Week 14 Assignments

Textbook Chapter 3 (Clustering), Clustering Demo, and D2L Quiz

Modified

April 8, 2026

Part 1: Reading

Read Chapter 3, clustering section (pages 166–207).

This section covers the third and final topic in Chapter 3, building on the preprocessing and dimensionality reduction concepts from Weeks 10 and 12. The textbook introduces three clustering algorithms: k-Means, agglomerative clustering, and DBSCAN. It then compares them using both the adjusted rand index and the silhouette score on real-world datasets, including a face image dataset that illustrates how clustering results require manual interpretation.

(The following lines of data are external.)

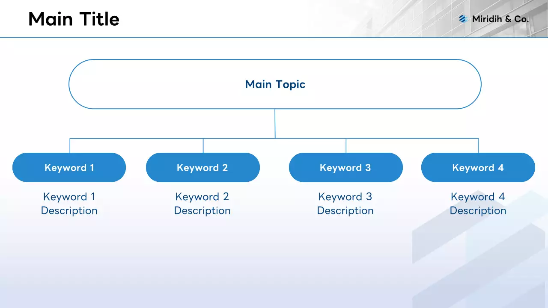This screenshot has height=308, width=548.
Task: Select the Keyword 4 blue pill
Action: (x=478, y=168)
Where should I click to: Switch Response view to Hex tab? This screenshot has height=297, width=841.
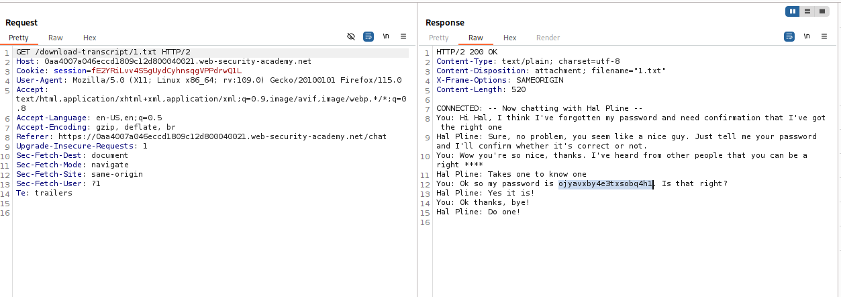coord(510,38)
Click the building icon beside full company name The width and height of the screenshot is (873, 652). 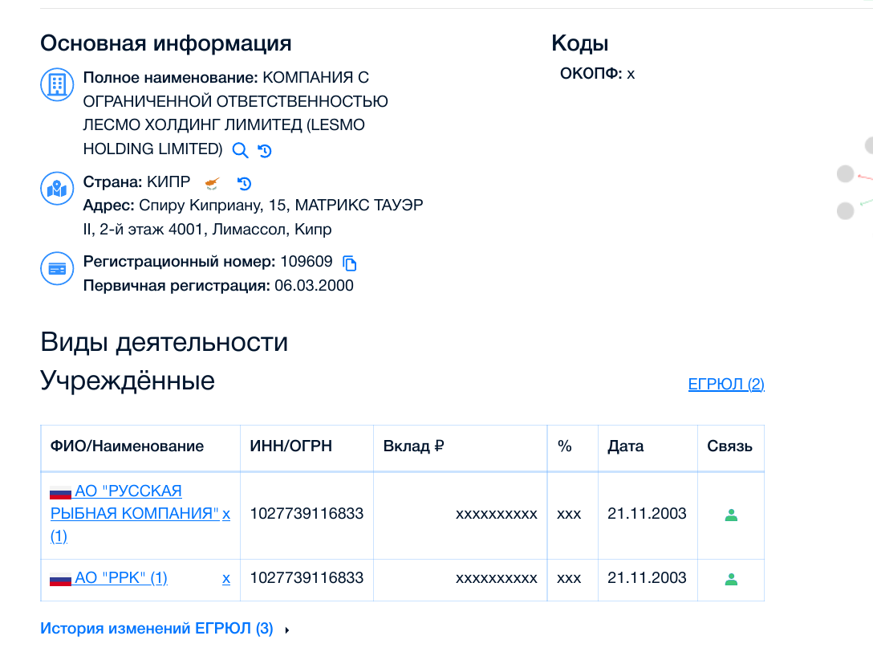click(x=56, y=84)
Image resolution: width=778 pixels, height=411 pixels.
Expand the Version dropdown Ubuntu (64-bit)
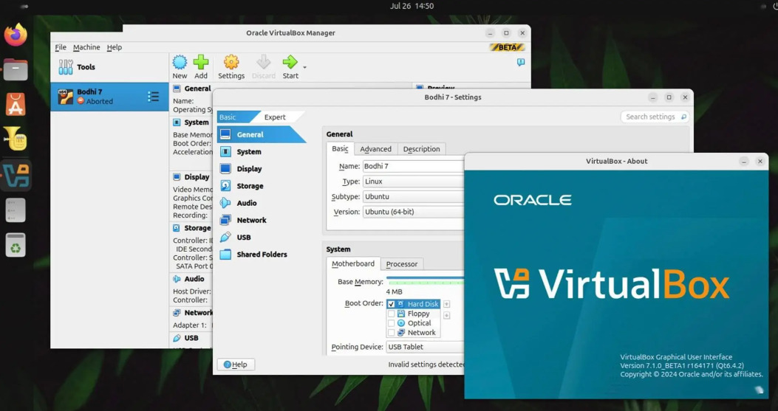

Part 2: Work through the Week 14 Demo

The Week 14 demo covers:

  1. What clustering is and how it differs from supervised learning: no target column y, no ground truth to evaluate against, and cluster numbers that are arbitrary labels rather than meaningful categories
  2. Applying KMeans from sklearn.cluster: the fit workflow, the labels_ and cluster_centers_ attributes, and using predict to assign new data points to clusters
  3. Understanding the k-Means assign/update cycle: how the algorithm alternates between assigning points to the nearest center and updating each center to the average position of its assigned points
  4. What happens when n_clusters is wrong: how k-Means divides the data as best it can without detecting a mismatch, and why this is entirely the user’s responsibility
  5. Where k-Means fails: why it cannot find clusters with complex shapes like crescents or rings, and how this connects to its center-based design
  6. Applying AgglomerativeClustering from sklearn.cluster: the fit_predict workflow, the hierarchical tree structure, ward linkage, and why there is no predict method for new points
  7. Applying DBSCAN from sklearn.cluster: the eps and min_samples parameters, how core, boundary, and noise points are classified, the -1 noise label, and why data must be scaled before DBSCAN
  8. Evaluating clustering with the silhouette score from sklearn.metrics: what cohesion and separation measure, how to interpret the score range, and why the silhouette score can rank a visually wrong clustering higher than a correct one when the true clusters are not blob-shaped

Part 3: D2L Quiz

Complete the Week 14 D2L quiz (Clustering concepts).

The quiz covers:

  • Clustering fundamentals: how clustering differs from supervised classification, why cluster numbers are arbitrary, and why clustering cannot be evaluated with an accuracy score
  • KMeans from sklearn.cluster: the assign/update cycle, labels_ and cluster_centers_ attributes, the predict method, and what happens when n_clusters does not match the data
  • AgglomerativeClustering from sklearn.cluster: bottom-up merging, the hierarchical tree structure, ward linkage, and why there is no predict method
  • DBSCAN from sklearn.cluster: the eps and min_samples parameters, core points, boundary points, and noise points labeled -1, and why scaling is required before applying DBSCAN
  • Silhouette score from sklearn.metrics: what cohesion and separation measure, how to interpret the score range, and why the metric systematically favors k-Means even when k-Means produces the wrong clustering
  • Advanced awareness: adjusted rand index (ARI) as a ground-truth-based alternative to silhouette, vector quantization as a way of understanding k-Means as a decomposition method, and DBSCAN applied to outlier detection (textbook only, pages 166–207)

D2L submission checklist

Complete the following in D2L:

  • Week 14 D2L quiz (no file uploads required this week)

Note: This week focuses on reading Chapter 3 (pages 166–207), understanding the demo, and demonstrating comprehension through the quiz. There are no screenshot or coding submissions this week. The emphasis is on understanding how each clustering algorithm finds groups in data, when each algorithm is the right choice, and why the silhouette score requires careful interpretation rather than treating it as a definitive measure of quality.